Upon approaching the Rönngrund narrows the course over ground (COG) was 268°. At 00:02, abeam of Östra Långgrundet island, 0.25 NM from it, the pilot first set the autopilot heading to 300°, followed by 324° and then 335°. When he noticed that the turn could not be completed as he had planned, and that the radar return of the east spar buoy was lost in sea-clutter, he requested the use of hand steering. By the light of a torch the master located the rudder control button and engaged the joystick hand steering, which the pilot then commenced to use. At this point the vessel was in the red sector of Rönngrund, on a 310° COG. The pilot turned the rudder 20° to starboard, which increased the rate of turn (ROT) to 54°/min. Soon after this the pilot placed the rudder amidships. Right then, at 00:07 and at the heading of 338°, the vessel ran aground between Paukut and Hopialuoto islands at 60°16.2’N 021°47.2’E.
The inaccuracy of ships positioning in mid-turn contributed to the accident. Other contributing factors included inadequate bridge team resource management and steering, as far as dividing the turn into three segments is concerned, as well as unsuitable autopilot settings for navigating in the archipelago. Unsatisfactory application of the vessel's Safety Management System (SMS) at the practical level is considered to be the root cause of the accident.
A properly prepared safety management system per se does not render a sound system. Its usefulness also relies on effective practical implementations as well as frequent reviews. Meticulous voyage planning, an elemental issue, also deserves to mentioning. This includes a clear delegation of responsibilities for the voyage. It is imperative that the bridge team share a common view of the steering inputs which are required during the voyage.

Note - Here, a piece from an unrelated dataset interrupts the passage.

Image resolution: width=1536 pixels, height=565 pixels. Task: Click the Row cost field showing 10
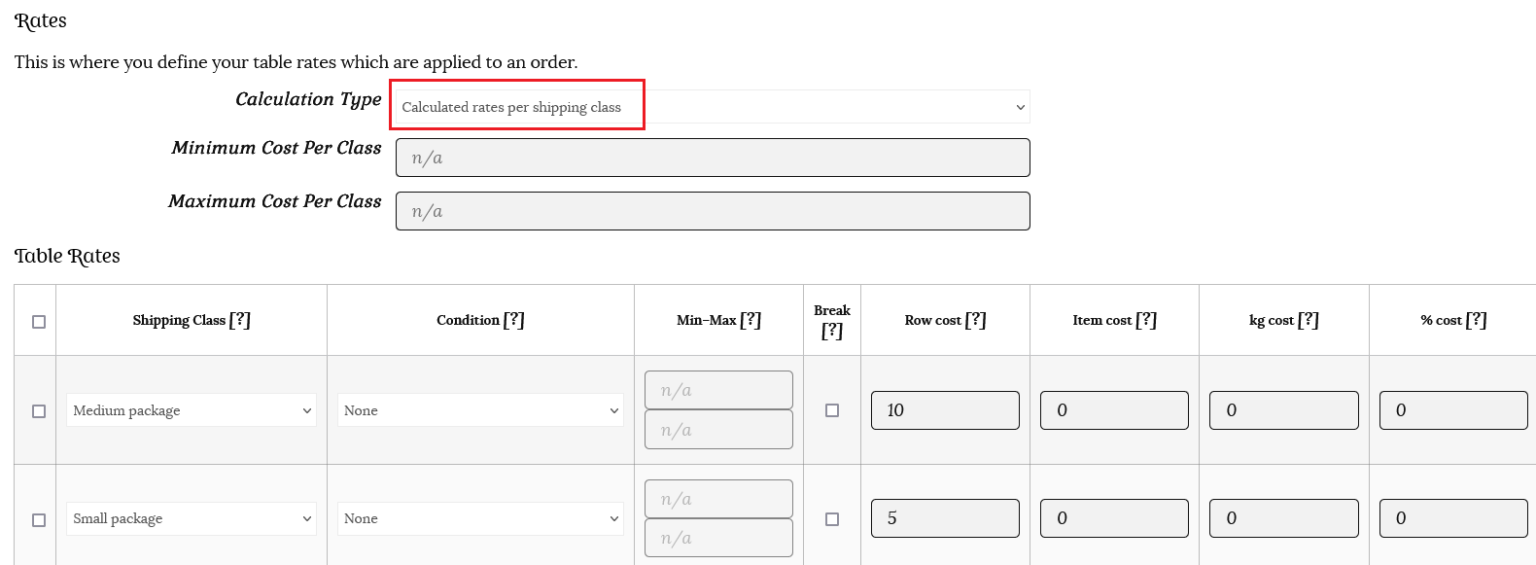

Safety Investigation Authority, Finland recommends that the shipping company and Finnpilot Pilotage Ltd take prompt action in applying bridge resource management in such a manner that the ship's crew and the pilot share a common view on the voyage plan and its implementation as well as the use of steering controls and the steering manoeuvres to be executed. Another recommendation is given to shipping company to take action which brings the port side radar and the electronic chart system up to par with the navigational requirements of the archipelago.